The state has continued to pay Twenty the $300,000 monthly fee laid out in the original contract to cover tech development, support and service for up to a million people, she added. GOMB reimburses the company each month after health officials confirm that Twenty is living up to its obligations.
To date, the state has paid Twenty more than $4 million, between the $2.75 million cost of the Healthy Together app and the monthly fee, Lehnardt reported.
Stoddard characterized the monthly disbursements to Twenty as “absolutely a waste of money,” especially since the app isn’t working as anticipated but said he’s sensed that officials have been reluctant to acknowledge mistakes during the pandemic.
“But we’re dealing with something so unprecedented that it’s completely understandable to make mistakes and to admit that,” he said.
In her email, Lehnardt defended the state’s investment in the app.
“Our fight against COVID-19 has many stages, and we believe the app will become increasingly useful to Utahns as we unveil the newest version of the app in coming months,” she wrote. “We look forward to sharing these new features with Utahns and believe many will want to download the app when they see the many benefits it offers.”
In a prepared statement, Twenty representatives expressed support for the state’s attempt “to ensure they have the best possible tools” to meet the needs of the health department.
“If the state identifies any technology of value,” the statement continued, “we are open and willing to integrate the technology into Healthy Together.”
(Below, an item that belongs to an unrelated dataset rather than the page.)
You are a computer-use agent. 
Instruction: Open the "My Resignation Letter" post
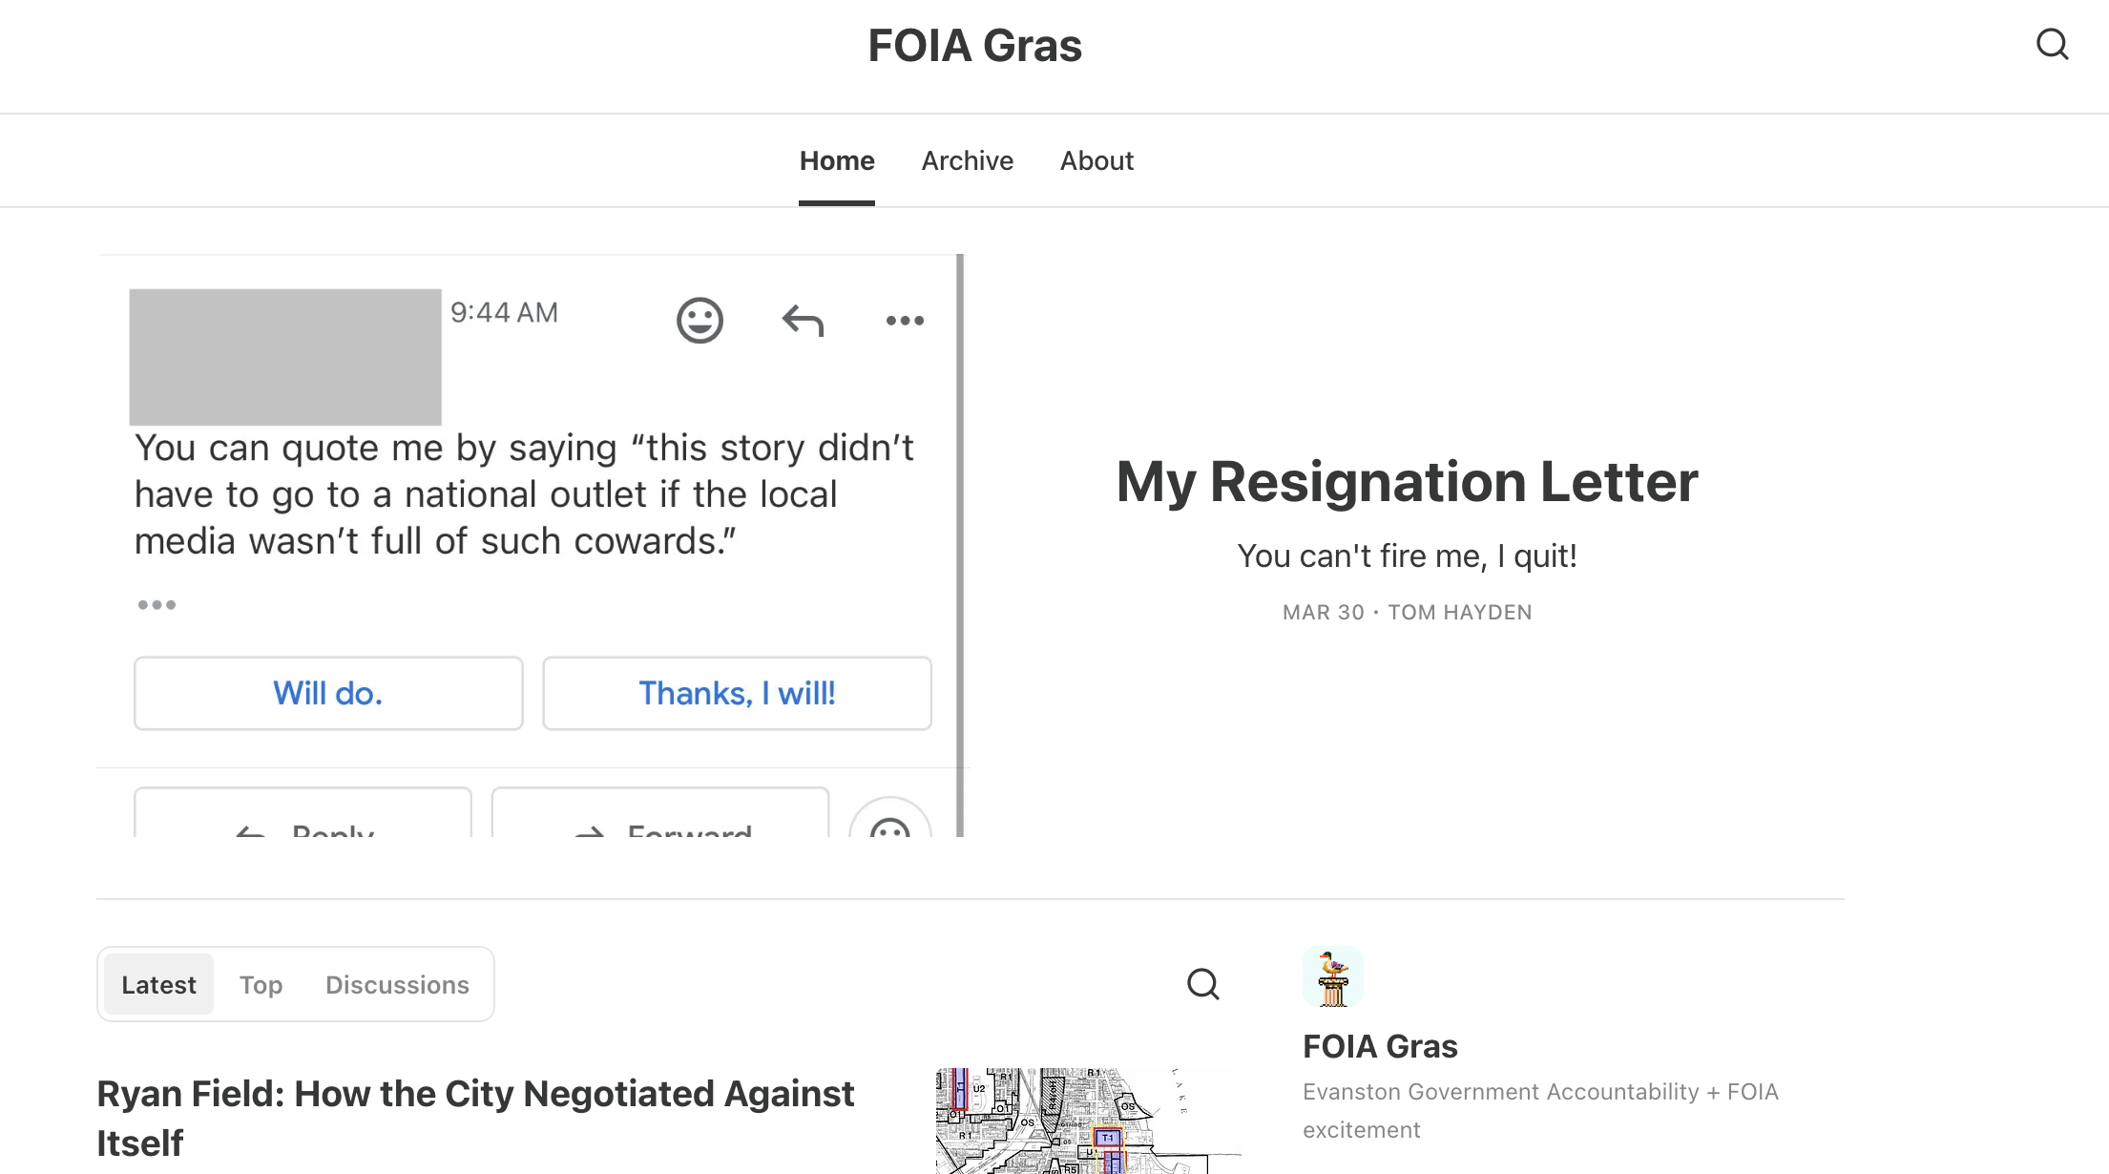pos(1407,482)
Semnani, owner and co-founder of the tech company Ferry, says his app is better than Healthy Together at detecting the close personal encounters that could transmit the virus and that the state could incorporate his Bluetooth technology into its existing app. But he doesn’t want to compete with other companies just so he can give his technology away, pointing to a section of Utah law that indicates this procurement process isn’t necessary
for accepting a donation.
State information technology experts have already reviewed Ferry’s app and gave it positive reviews, according to an email shared by Semnani. The June 4 email written by the state’s deputy director of technology services states that the app “worked well” under cursory testing.
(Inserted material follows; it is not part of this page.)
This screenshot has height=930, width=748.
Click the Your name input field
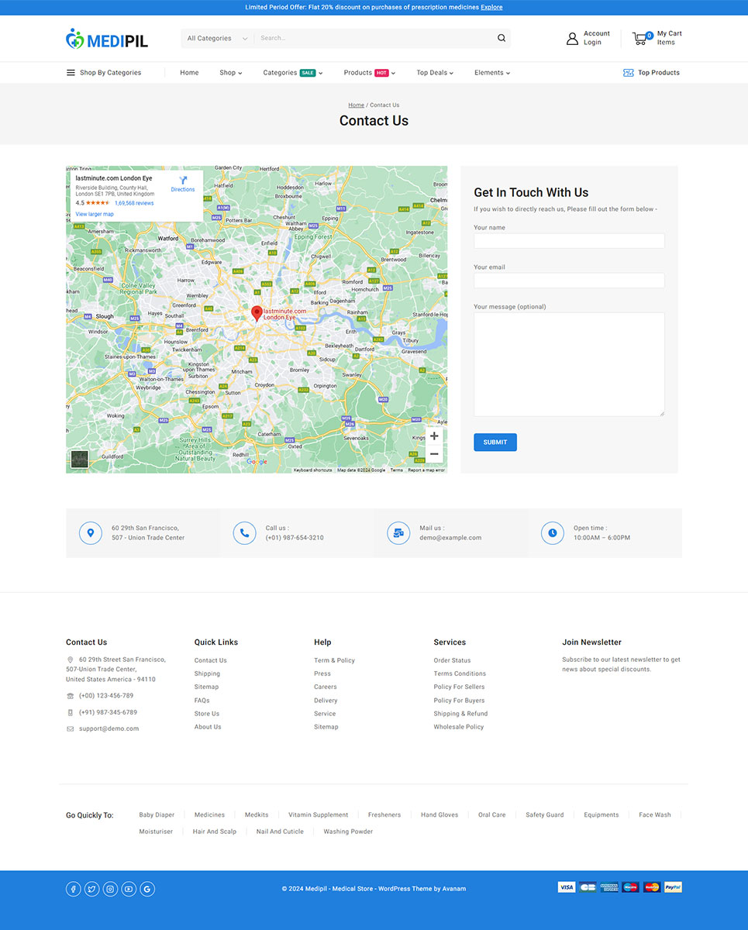(569, 241)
In response to Semnani’s concerns, Lehnardt said the state is relying on a “robust process” to find the best available Bluetooth technology, adding that officials have received “a number of unsolicited offers on contact tracing.”
At this point, though, Semnani said he’s ready to give up.
“You win. But I don’t know what you win at,” he said, as if addressing state officials. “If the whole point is to make sure you don’t receive a donation for a product that your own people say works, then fine. You won.”